Ce livre raconte de manière très simple et avec des exemples convaincants comment fonctionne notre cerveau pour construire à l'aide de concepts, notre rapport au monde réel. En particulier, encore enfants, nous devons établir de tels concepts (l'exemple de l'éléphant est remarquable !), nommer les objets ainsi conceptualisés et apprendre à les reconnaître. Et nous le faisons facilement ! Alors que se passe-t-il avec les mathématiques, dont le processus d'apprentissage est le même et où les résultats sont moins spectaculaires ? C'est l'objet de cet essai, très riche et profondément original.
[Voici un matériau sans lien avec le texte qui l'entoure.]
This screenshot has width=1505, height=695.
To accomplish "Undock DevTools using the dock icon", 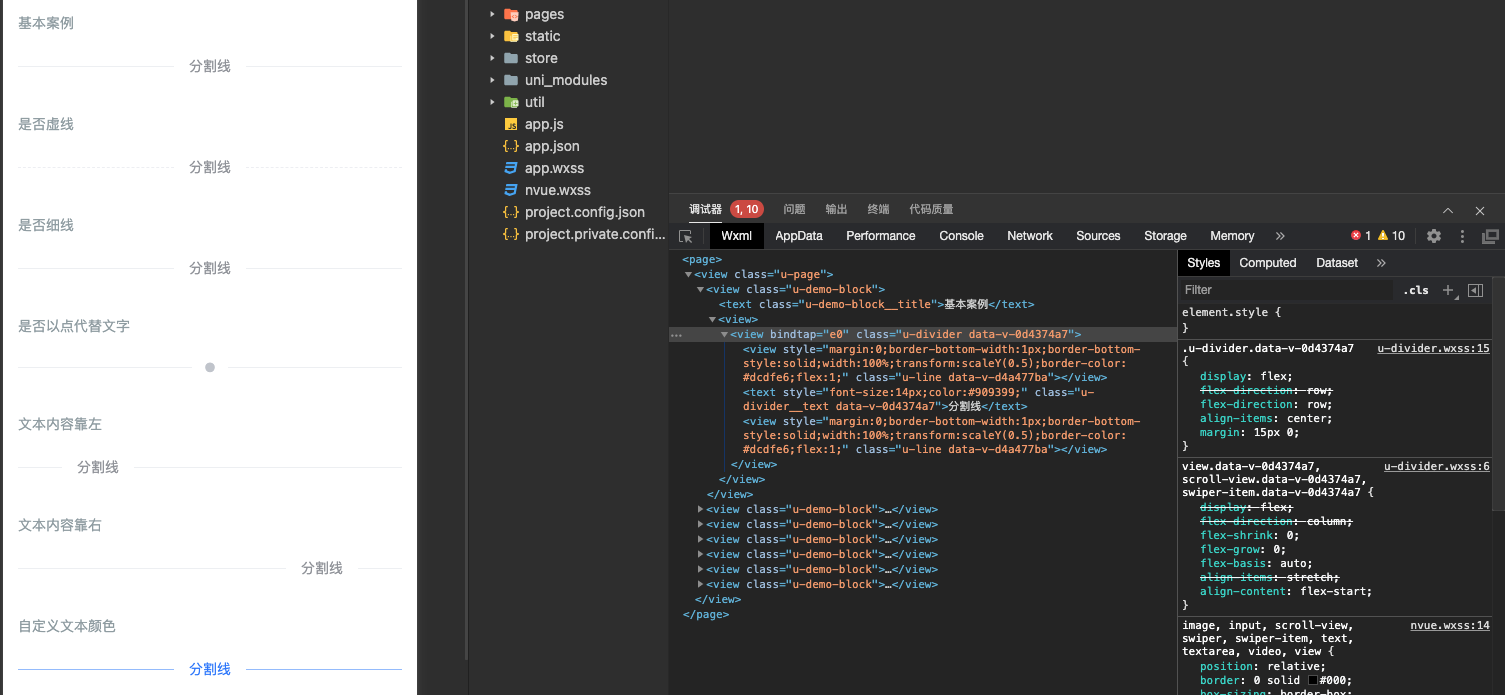I will click(1489, 236).
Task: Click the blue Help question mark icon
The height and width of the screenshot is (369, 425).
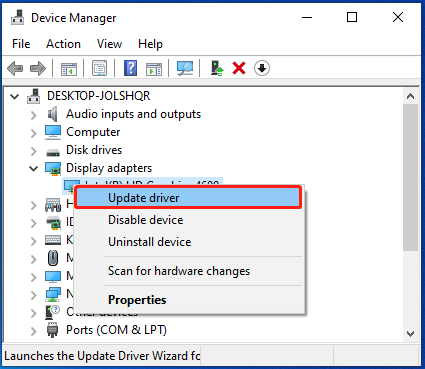Action: (130, 68)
Pour avoir réussi dans cette discipline et consterné de si nombreux échecs autour de lui, l'auteur développe ici la conception d'une activité presque physique lorsque nous abordons les mathématiques. La priorité est alors pour lui de développer une image mentale, sans doute imparfaite, de l'objet mathématique et d'améliorer cette image progressivement, comme l'enfant faisait en découvrant l'éléphant. La question n'est pas seulement d'apprendre, mais d'intérioriser les images mentales jusqu'à l'évidence, en utilisant notre plasticité cérébrale. C'est cela qu'il nomme comprendre. C'est aussi en cela qu'il s'agit d'une activité physique, un apprentissage, qu'il reproche à l'enseignement actuel de ne pas pratiquer.
 
Cette méthode n'est pas une découverte absolue et l'auteur montre bien comment Galilée, Descartes ou d'autres en avaient déjà évoqué la pertinence. Mais alors, pourquoi en était-on resté là ? Je noterai aussi trois autres questions inspirées par cette lecture.
D'abord, les processus mentaux cités en exemple (comme l'éléphant) portent tous sur la création de concepts à partir d'objets réels. Jusqu'à quel point les objets mathématiques, moins directement réels, peuvent-ils être traités de la même façon ?
Cette méthode a d'abord été développée par l'auteur pour son métier de chercheur en mathématiques. Peut-elle être employée avec le même succès chez des débutants ? Une expérimentation de cette thèse me semble indispensable, avant de la lancer dans l'enseignement des mathématiques.
Enfin, il me semble que cette introspection mentale décrite ici bénéficie d'une expérience, comme celle du chercheur. De quels acquis un débutant doit-il disposer pour jouer gagnant ?
 
Il n'en reste pas moins que le livre apporte des éléments de réponse passionnants aux questions posées par les mathématiques et leur emploi. Il montre bien comment les mathématiques sont un outil qui conceptualise le réel et cela seulement, dans notre cerveau humain. Ceci nous aide d'ailleurs à comprendre pourquoi les objets mathématiques utilisés en physique permettent des prévisions d'une telle précision. On peut presque dire que les mathématiques sont un calque du réel. Il montre aussi à quel point un langage propre est nécessaire, d'une précision absolue. J'espère que vous savourerez, comme moi, combien, au contraire, le langage courant est incapable de cela par structure, en essayant de définir un éléphant !
 
Au-delà des mathématiques, c'est aussi un ouvrage de philosophie qui nous apporte des pistes originales. J'en citerai seulement une. Sans jouer avec les mots, je dirai qu'il fait comprendre ce que signifie comprendre et combien apprendre peut parfois s'opposer à comprendre. Et il nous dit que même si nous n'avons pas réussi à apprendre les mathématiques, cela ne préjuge pas notre incapacité à les comprendre.
 
Enfin, on appréciera, entre autres, le chapitre portant sur quelques similitudes entre le fonctionnement du cerveau et celui de l'"intelligence artificielle". Similitudes, seulement !
 
On découvre dans cet essai presque subversif un livre riche, ouvert, qui donne envie d'en savoir plus. Une grande réussite.